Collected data
---+---

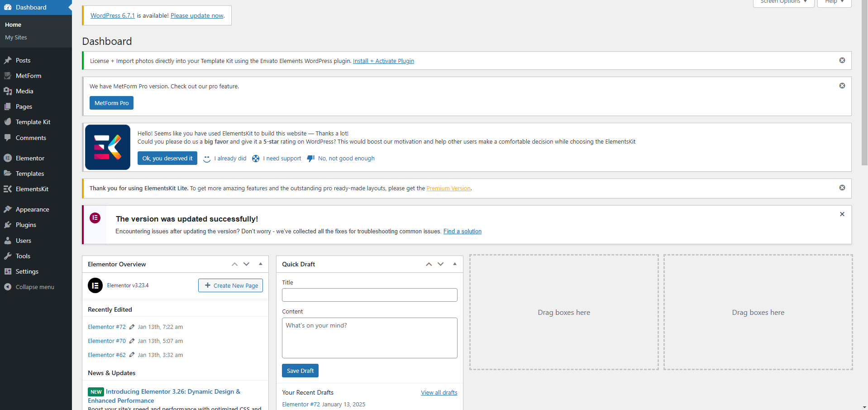Click the page's vertical scrollbar
Screen dimensions: 868x410
click(864, 91)
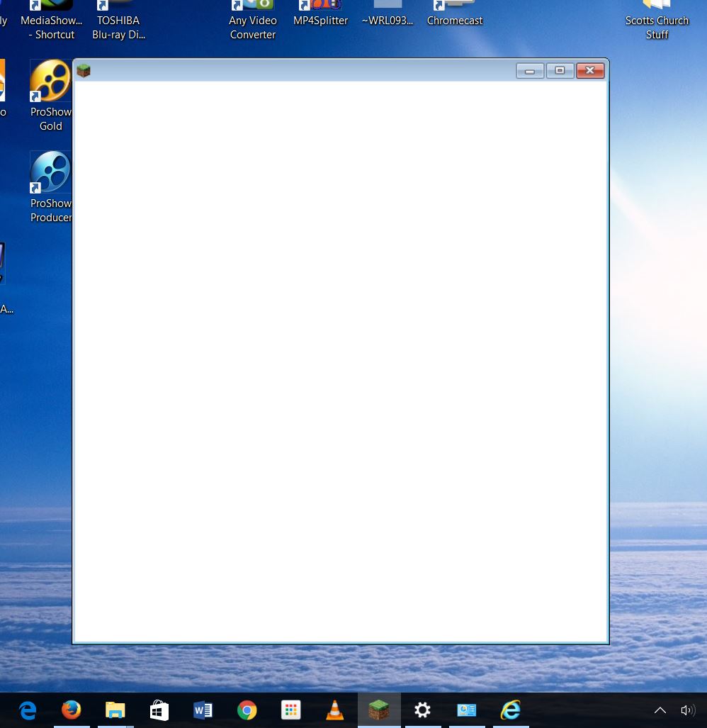Screen dimensions: 707x728
Task: Select the ProShow Gold desktop shortcut
Action: point(50,96)
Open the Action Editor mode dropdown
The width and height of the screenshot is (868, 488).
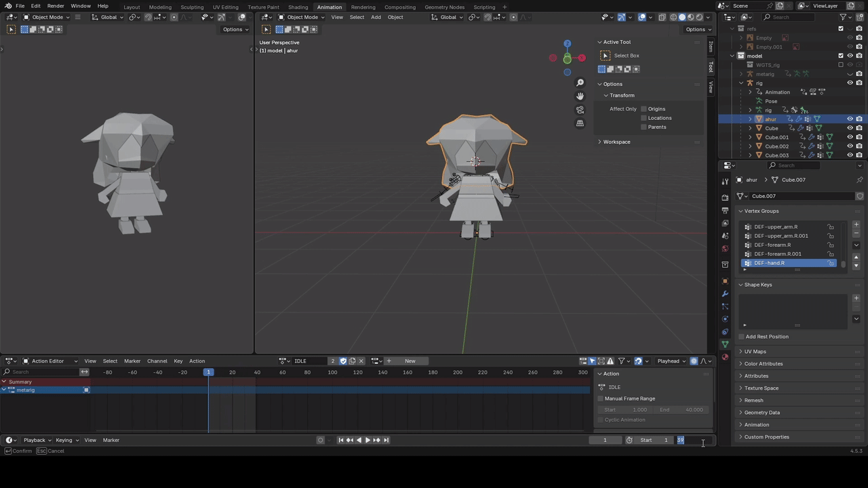[x=50, y=361]
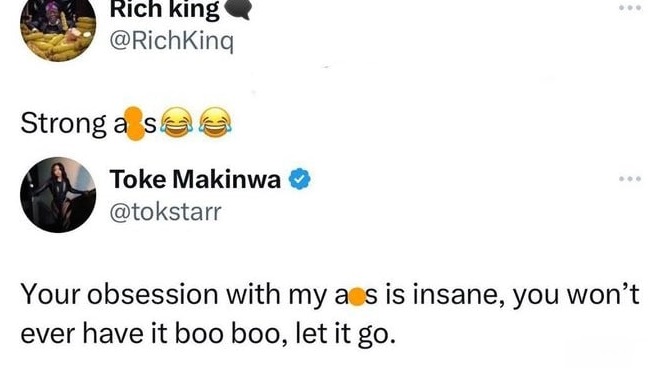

---+---

ASSIGNMENT:
When you reach the line containing "Open the Action Editor mode dropdown" in the records above, write out that line and every line after it through the end, exactly, but omit the pictures.

COMPLETED EXERCISE:
Open the Action Editor mode dropdown
The width and height of the screenshot is (868, 488).
[x=50, y=361]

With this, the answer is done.